What are the tradeoffs of a Treap? (/ why is ``std.Treap`` the way it is?)

In a post here I came across someone mentioning std.Treap. I looked it up, did some research and found it very interesting. I am, however, wondering why the Treap specifically made it into the stdlib and what are its tradeoffs / advantages compared to something like a normal avl tree?

1 Like

The treap is used in the GeneralPurposeAllocator to store buckets. Why a treap specifically? Don’t know. It might be that OS pages have a tendency to be ordered, and ordered inputs force maximum rotation on AVLs. So using a random priority would avoid that.

But that’s just a guess.

1 Like

Thank you already though, thats useful information to my understanding of why the treap is in there

Treap in standard library is used in three places.

  1. GPA
    From the commit comment that added the Treap:

    Before this commit, GeneralPurposeAllocator could run into incredibly degraded performance in scenarios where the bucket count for a particular size class grew to be large.

    std.Treap is used instead of a doubly linked list for the lists of buckets. This takes the time complexity of searchBucket [used in resize and free] from O(n) to O(log n), but increases the time complexity of insert from O(1) to O(log n)

  2. Futex
    It seems related to the fairness of wake, but I am not sure.

  3. resinator (windows resource compiler)
    Keeps source mapping for #line handling.

2 Likes

Why is a treap superior to other trees here though? Or why else was it used?

I think your question is more towards tree-heaps in general instead of std.Treap. You can find more information about tree-heap data structures through some direct searches:

3 Likes

Yep, thats true. I didnt know where else to ask, though. Thank you for the link!

2 Likes

Note that std.Treap technically predates all of these usages, but the motivation was for std.Thread.Futex (and for a while Futex was the only usage of Treap within the Zig codebase). The pull request that introduced std.Treap has a nice writeup that contains the motivation:

The reason for adding a Treap in the standard library over more common self-balancing binary search trees like AVL and RedBlack is that the implementation is iterative, requires similar Node overhead, and (most importantly) is relatively much simpler.

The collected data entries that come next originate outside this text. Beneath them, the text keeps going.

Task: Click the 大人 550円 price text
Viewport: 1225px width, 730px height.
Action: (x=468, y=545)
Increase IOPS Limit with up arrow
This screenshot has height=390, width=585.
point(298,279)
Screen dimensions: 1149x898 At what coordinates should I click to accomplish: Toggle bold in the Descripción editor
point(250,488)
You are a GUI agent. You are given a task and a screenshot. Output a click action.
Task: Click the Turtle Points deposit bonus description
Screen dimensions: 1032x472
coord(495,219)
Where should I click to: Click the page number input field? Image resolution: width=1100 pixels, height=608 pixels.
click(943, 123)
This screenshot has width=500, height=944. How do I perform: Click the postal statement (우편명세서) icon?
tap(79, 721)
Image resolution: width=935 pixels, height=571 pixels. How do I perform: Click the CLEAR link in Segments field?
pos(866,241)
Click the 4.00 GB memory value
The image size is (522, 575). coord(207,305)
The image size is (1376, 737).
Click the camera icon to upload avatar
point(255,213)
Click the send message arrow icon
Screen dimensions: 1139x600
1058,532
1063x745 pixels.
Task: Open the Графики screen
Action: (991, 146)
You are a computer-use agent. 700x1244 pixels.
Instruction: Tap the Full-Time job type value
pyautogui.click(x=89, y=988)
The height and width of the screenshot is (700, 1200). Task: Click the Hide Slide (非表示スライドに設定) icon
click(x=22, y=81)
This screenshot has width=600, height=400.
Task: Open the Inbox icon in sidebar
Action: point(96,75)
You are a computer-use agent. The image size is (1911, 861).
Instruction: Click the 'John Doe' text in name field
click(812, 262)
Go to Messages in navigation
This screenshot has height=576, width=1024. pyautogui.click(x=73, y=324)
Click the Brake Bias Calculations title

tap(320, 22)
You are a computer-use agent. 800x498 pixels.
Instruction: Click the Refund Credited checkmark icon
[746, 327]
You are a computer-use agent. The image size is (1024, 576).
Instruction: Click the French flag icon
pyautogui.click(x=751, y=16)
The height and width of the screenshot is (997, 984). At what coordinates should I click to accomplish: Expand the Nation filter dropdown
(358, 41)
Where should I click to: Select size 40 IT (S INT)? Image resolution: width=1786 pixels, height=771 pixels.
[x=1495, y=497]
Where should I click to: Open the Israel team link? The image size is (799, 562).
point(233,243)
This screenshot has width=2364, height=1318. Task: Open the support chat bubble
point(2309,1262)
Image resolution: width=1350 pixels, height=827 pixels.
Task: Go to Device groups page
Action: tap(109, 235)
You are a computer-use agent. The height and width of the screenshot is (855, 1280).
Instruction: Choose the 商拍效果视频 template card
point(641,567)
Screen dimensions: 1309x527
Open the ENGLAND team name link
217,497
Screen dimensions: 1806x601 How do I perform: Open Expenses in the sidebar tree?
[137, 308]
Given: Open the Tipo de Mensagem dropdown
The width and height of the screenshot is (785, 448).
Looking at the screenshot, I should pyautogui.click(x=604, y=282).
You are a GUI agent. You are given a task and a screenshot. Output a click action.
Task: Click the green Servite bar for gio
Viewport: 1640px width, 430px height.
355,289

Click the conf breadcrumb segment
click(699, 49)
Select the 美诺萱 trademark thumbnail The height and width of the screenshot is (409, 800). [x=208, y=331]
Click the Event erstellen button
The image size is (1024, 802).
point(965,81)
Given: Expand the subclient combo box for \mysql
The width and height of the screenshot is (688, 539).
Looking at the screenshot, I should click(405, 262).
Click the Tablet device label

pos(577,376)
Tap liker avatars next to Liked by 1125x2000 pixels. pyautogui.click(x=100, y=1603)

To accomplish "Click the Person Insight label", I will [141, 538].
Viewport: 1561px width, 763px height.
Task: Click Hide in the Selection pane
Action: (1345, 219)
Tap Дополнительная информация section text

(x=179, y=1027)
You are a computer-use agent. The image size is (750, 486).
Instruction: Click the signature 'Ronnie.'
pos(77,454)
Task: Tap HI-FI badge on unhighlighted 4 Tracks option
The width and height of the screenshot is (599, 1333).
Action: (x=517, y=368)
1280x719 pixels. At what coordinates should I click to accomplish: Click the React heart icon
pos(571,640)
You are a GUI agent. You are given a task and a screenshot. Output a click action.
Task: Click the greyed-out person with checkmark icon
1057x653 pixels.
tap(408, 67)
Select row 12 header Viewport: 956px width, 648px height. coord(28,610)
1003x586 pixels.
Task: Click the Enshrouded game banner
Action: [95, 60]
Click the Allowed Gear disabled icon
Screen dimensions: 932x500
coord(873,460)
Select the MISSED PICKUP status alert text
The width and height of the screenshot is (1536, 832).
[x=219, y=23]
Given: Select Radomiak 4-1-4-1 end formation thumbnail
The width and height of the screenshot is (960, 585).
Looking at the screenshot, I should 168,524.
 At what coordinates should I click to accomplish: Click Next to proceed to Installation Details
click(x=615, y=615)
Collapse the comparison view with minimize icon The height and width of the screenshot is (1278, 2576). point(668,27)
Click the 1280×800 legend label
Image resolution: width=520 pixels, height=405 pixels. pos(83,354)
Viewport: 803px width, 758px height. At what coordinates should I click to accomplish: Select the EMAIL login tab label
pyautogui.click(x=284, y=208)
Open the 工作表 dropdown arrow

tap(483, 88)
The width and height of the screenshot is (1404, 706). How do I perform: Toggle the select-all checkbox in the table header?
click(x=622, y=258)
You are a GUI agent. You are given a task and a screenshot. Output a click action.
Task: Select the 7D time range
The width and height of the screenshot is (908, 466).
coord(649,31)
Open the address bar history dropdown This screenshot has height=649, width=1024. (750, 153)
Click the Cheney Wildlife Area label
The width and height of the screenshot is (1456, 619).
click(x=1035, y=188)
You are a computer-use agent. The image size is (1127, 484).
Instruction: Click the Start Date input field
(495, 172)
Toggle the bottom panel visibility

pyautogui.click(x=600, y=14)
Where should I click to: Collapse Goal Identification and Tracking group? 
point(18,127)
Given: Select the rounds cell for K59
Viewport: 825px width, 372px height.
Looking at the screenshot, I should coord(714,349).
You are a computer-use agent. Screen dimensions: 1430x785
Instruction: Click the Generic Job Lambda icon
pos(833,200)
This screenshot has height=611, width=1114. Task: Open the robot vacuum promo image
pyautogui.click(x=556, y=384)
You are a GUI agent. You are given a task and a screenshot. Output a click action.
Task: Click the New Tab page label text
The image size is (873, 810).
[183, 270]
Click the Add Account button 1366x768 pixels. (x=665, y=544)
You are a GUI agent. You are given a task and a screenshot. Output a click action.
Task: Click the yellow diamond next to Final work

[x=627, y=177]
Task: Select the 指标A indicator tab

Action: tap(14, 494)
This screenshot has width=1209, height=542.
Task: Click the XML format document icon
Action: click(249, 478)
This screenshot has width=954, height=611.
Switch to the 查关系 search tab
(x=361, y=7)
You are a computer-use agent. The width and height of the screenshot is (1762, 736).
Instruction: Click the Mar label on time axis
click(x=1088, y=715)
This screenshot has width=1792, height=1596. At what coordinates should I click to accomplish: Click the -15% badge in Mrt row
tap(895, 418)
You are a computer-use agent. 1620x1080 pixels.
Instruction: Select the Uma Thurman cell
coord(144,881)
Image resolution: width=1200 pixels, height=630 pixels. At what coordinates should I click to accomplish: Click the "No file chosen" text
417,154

I used it for the GeneralPurposeAllocator because it existed in the standard library and had the properties I was looking for:

Any data structure with O(log n) or better search/insert/delete would also work for this use-case.

I initially used a skip list implementation that I wrote for this because I wasn’t aware of std.Treap, but std.Treap slightly outperformed it in my benchmarks and provides all the same benefits.

9 Likes

OH YES this was the answer I was hoping for, case solved.

The first quoted paragraph is it!

2 Likes

Even more context for those curious:

std had a red-black tree implementation at one point but it was deleted and moved to the std-lib-orphanage:

And as somewhat of a proof of the

[Treap] is relatively much simpler.

claim, std.rb had bugs. From this PR that wanted to reinstate it for use with an Allocator implementation:

Note that this was marked as a draft due to (quite major) bugs found in std.rb - a rewrite of it is underway.

(that rewrite never materialized)

1 Like

Interesting, where is the stdlib orphanage though?